Du bist gegangen – und da begann mein Leben
Lena heiratete früh – aus Liebe. Sie war dreiundzwanzig, er dreißig. Paul erschien ihr erwachsen, verlässlich, ruhig. Er sagte die richtigen Dinge, ging mit ihr ins Theater, lud sie auf Wein ein und versicherte, er träume von Familie und Kindern.
Zuerst lief alles gut. Sie mieteten eine Wohnung, sie kündigte ihren ungeliebten Job und kümmerte sich um den Haushalt. Paul hatte nichts dagegen. Er verdiente das Geld, sie kochte. Eigentlich – alles wie es sein sollte. Doch Monate vergingen, und Lena wurde nicht schwanger. Dann Jahre. Zuerst kam die Sorge. Dann die Angst. Dann die Vorwürfe.
„Wahrscheinlich hast du in deiner Jugend etwas falsch gemacht“, warf die Schwiegermutter eines Tages ein. „Mein Sohn ist kerngesund, du bist einfach keine richtige Frau.“
Lena schwieg. Nachts weinte sie, dachte über alle möglichen Gründe nach, suchte im Spiegel die Schuldige. Sie ging zu Ärzten, ließ sich testen, bekam Spritzen, nahm Tabletten. Paul winkte nur ab.
„Ich will nicht durch diese Praxen rennen. Alles ist in Ordnung. Du gibst dir einfach nicht genug Mühe.“
Als sie im fünften Ehejahr eine künstliche Befruchtung vorschlug, explodierte er:
„Soll ich etwa ein Kind im Reagenzglas zeugen? Missgeburten produzieren?“
Nach diesem Streit ging er. Einfach so. Sagte: „Eine Frau ohne Kind ist keine Familie.“ Und zog zu einer Jüngeren. Ein halbes Jahr später erfuhr Lena, dass seine neue Freundin schwanger war. Da lag sie selbst im Krankenhaus – man hatte ihr die Gebärmutter entfernt. Die letzte Chance, die letzten Hoffnungen.
Nach der Operation sprach sie nicht. Nicht mal, als ihre Mutter anrief – sie ging nicht ran. Sie dachte, es gäbe keinen Grund mehr zu leben. Alles in ihr schien tot.
Aber ihre Mutter kam, ohne eine Antwort abzuwarten. Setzte sich neben sie. Sagte:
„Du bist keine Ware mit Mängeln. Du bist ein Mensch. Und du wirst glücklich sein. Anders, aber du wirst es sein.“
Lena zog in eine andere Stadt. Fing bei null an. Mietete eine kleine Wohnung, fand einen Job, holte sich eine Katze. Und lernte, ohne Angst zu leben. Ohne Erwartungen. Ohne Schmerz. Einfach – zu leben.
Und dann kam Viktor. Groß, tapsig, mit freundlichen Augen. Er machte keine großen Versprechungen. Blieb einfach eines Tages nach dem Kaffee, dann nach dem Mittagessen, dann für immer.
Als sie sagte:
„Ich kann keine Kinder bekommen.“
Zuckte er nur mit den Schultern:
„Dann haben wir eben ein Haus ohne Kinder. Oder mit den Kindern anderer Leute. Oder mit wem auch immer – Hauptsache, du bist da.“
Ein Jahr später heirateten sie. Nahmen einen Kredit auf, holten sich einen Hund, und dann… geschah ein Wunder. Die Ärzte verstanden es selbst nicht. Aber sie wurde schwanger. Im achten Monat weinte Viktor, als er auf dem Ultraschall ihre Hand hielt. Eine Tochter. Sie bekamen eine Tochter.

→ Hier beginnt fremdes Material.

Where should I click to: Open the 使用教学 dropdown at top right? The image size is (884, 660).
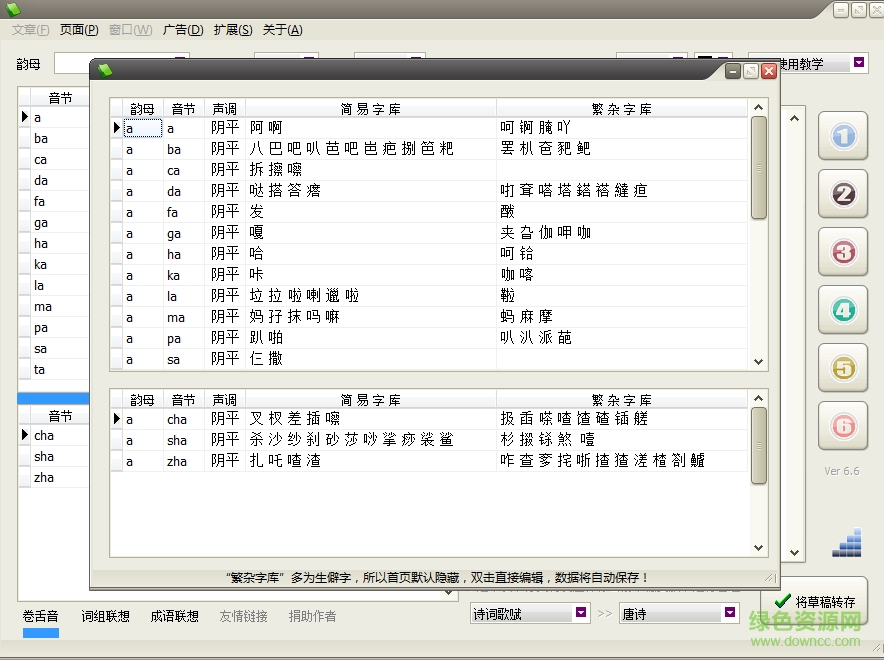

Als Lena Paul zufällig im Supermarkt traf, war er grau, gebeugt, mit einem Bierbauch. Er fragte:
„Und du… bist glücklich?“
Sie lächelte:
„Sehr.“
Er stand da, wusste nichts zu sagen. Lena drehte sich um und ging. Denn endlich hatte sie verstanden: Alles, was passiert war, musste so sein. Damit sie ihr wahres Ich erkannte. Damit ihre Tochter geboren wurde. Und damit ihr richtiges Leben begann.